# Lesson 2: Basic command line skills, Git, and Github

## Getting started with the command line

Now, as you did in lesson 1, open up your terminal application

### pwd and ls

Let's start  by using the `pwd` __(print working directory)__ command to figure out what directory we're in. Type the following into terminal:

In [None]:
pwd

`pwd` tells you the **path** of your current directory. The path shows where a file or folder is stored on your computer. The path lists all of the parent directories, separated by slashes (`/`), all the way up to the root directory, which is signified by the initial `/`. You are probably in your home directory.

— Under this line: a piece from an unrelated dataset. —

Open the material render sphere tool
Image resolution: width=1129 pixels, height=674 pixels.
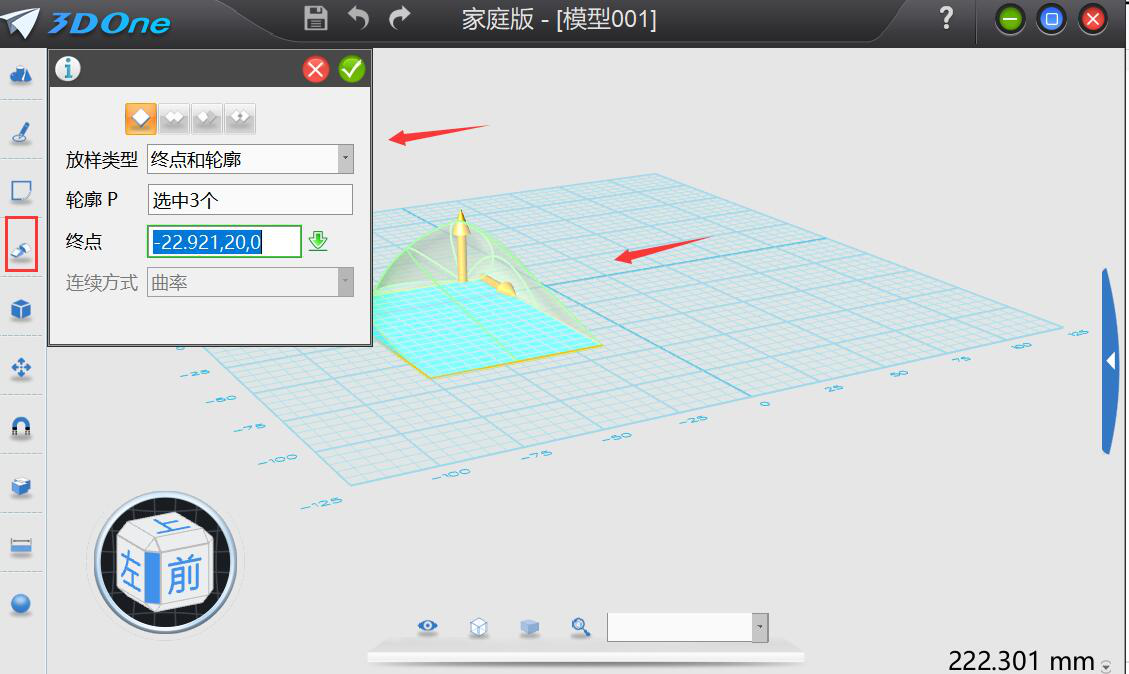point(22,602)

To list all files and folders in the current directory, we employ the `ls` __(list)__ command:

In [None]:
ls

### cd, change directory:
Let's make sure we are in the home directory:

In [None]:
cd

Invoking the `cd` __(change directory)__ command without specifying a target directory defaults to the home directory. Another way to specify your home directory is by its shortcut, `~/`. In general, the tilde-slash means "home directory." 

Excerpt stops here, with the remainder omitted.